I went back and reread my post....boy did I jump all over. No wonder I am confusing sometimes.

The 8 batteries I listed above were tested on a MH-C9000 using the break-in cycle mode from 2-4 times just to see if the break-in mode, especially repeated break-in mode cycles would increase the capacity. Most of the batteries reached their maximums in 2 break-in cycles, while a couple actually went 3 times....no more increase on 4th attempt.

Started by discharging cell. Then ran break-in cycle. Noted discharge capacity. Ran break-in again. Noted discharge capacity. If necessary repeated. They always finished their top off cycles and in all cases trickle charged for anywhere from 2-6 hours. I know...not exactly lab conditions..but good enough to get the idea.

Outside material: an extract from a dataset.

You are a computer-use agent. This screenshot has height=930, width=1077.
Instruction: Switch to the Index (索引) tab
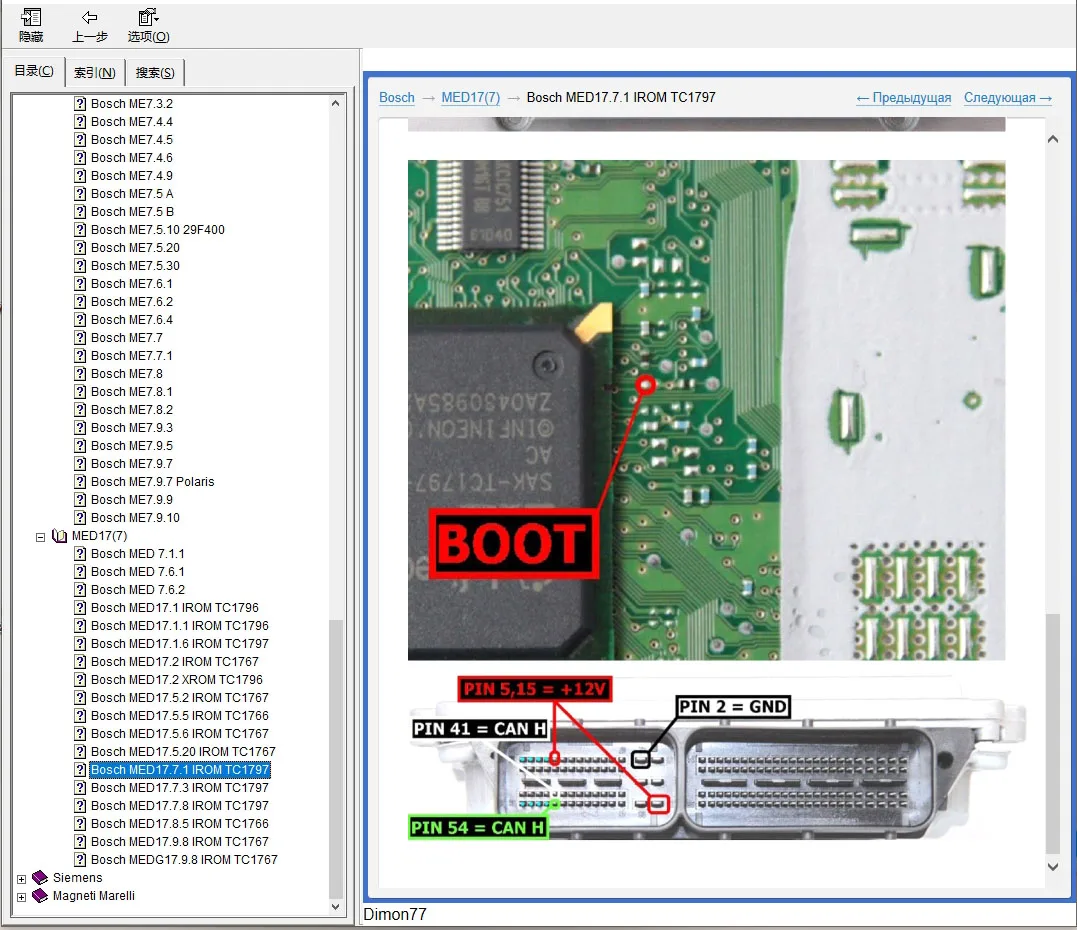point(94,72)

As for the R&A testing at different rates. Started with new battery, no forming. Ran discharge, just to make sure it was discharged. Ran R&A at various charging rates, keeping the discharge rate the same. After finished, discharged at .2C noting capacity. The slower rates almost every time brought the batteries to a higher overall capacity.

Now here is where i really threw a wrench into the mix....

The previous tests that I had done at .5 and 1 A......were made using a BC900 (model 33 firmware). I didn't have the MH-C9000 yet. So they are not good for comparing their results against the results from a MH-C9000. I referenced them just pointing out that the only difference was the .5A versus 1A rate, which in my opinion was notable.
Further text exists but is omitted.